Who gives? What the stats say about giving time and money

Australian Fundraising

Australia is not the world’s most charitable nation. What can fundraisers learn from the latest World Giving Index statistics?

The Charities Aid Foundation’s crunch of Gallup WorldView World Poll statistics puts unsuspecting countries like Myanmar and Kenya way ahead of Australia for giving time and money to a cause or helping a stranger. By topping the World Giving Index for the fourth year in a row, Myanmar confounds traditional assumptions about the association between wealth and generosity, being a country that is classified by the World Bank as Lower Middle Income.
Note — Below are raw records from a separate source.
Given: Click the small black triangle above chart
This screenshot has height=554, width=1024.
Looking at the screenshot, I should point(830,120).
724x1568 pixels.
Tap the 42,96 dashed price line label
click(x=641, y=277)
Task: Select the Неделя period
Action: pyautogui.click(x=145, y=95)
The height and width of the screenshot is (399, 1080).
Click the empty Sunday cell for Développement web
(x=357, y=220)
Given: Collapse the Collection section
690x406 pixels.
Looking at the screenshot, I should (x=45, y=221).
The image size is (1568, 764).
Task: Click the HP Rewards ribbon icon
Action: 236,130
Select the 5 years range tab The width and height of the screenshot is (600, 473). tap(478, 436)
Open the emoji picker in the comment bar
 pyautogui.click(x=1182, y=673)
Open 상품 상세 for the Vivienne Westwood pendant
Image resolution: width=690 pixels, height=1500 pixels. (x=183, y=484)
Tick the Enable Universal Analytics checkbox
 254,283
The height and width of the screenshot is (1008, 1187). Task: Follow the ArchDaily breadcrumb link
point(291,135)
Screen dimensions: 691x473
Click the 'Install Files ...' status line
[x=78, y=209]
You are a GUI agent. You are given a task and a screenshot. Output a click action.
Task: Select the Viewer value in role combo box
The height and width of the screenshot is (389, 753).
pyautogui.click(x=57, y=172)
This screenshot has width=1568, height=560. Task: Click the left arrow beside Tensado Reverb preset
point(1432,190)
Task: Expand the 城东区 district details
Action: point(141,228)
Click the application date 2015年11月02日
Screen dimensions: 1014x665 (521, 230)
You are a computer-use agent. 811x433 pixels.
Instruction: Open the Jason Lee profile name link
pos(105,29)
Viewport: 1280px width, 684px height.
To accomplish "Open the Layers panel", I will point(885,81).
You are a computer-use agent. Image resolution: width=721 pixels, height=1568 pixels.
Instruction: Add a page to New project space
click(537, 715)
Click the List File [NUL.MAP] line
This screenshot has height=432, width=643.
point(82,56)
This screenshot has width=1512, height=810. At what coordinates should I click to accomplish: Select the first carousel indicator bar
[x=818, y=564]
Australians haven’t become stingy—but after improving its score year-on-year between 2012 and 2015, Australia has now dropped out of the top 5 countries. It has seen a ten percentage point decrease in the proportion of people donating money.

Key World Giving Index 2017 findings for Australian Fundraising are:

  • 63% give money for a cause
  • 40% volunteer time
  • 66% will help a stranger

Other Key World Giving Index 2017 findings :

  • Giving is down across the globe – when the research for this year’s report was conducted it was lowest seen for three years
  • Every Western country in the top 20 has a decreased score this year
  • Overall men were slightly more likely than women to have donated money
  • 15–29 year olds are more likely to help a stranger than over 50s
  • Africa is the only continent to see an increase in all three giving behaviours
  • Australia slips down from third to ninth place for donating money, by participation and population

Knowing this can inform—even boost—your fundraising efforts:

  • Focus on why you’re fundraising. How does your ‘specific’ fundraising goal translate to a ‘cause’ related goal that could have broader appeal. Read about SMART goal setting for fundraising (page 10 of our Essentials of Fundraising ebook).
  • Women are more likely to spend so direct your marketing approach to items that will appeal to them. Use your network of contacts to place direct sale products (like chocolates) or catalogues in lunchrooms or offices with high female staff numbers.
  • Carefully consider your demographics when choosing a suitable fundraiser. Single income households with a number of children often have tight budgets. Change where the spend happens.
  • Fundraising can be a volunteer hungry activity. Think creatively to encourage all ages. For example:

– Micro-tasking may appeal to time-poor 25-34 year olds.
– Teenagers and young adults are keen to help strangers. Welcome the energy and enthusiasm of youth!
– Virtual volunteering could be an easy way to get people involved.
– Older Australians may not have a direct link to your group but may still want to lend a hand. Does your organisation have a ‘grands’ program, introducing grandparents, through their grandkids, to what you do?

Not all nations ‘give’ as generously as Australians. If your community has a high migrant population, the World Giving Index 2013 can help you understand their cultural approach to giving time and money.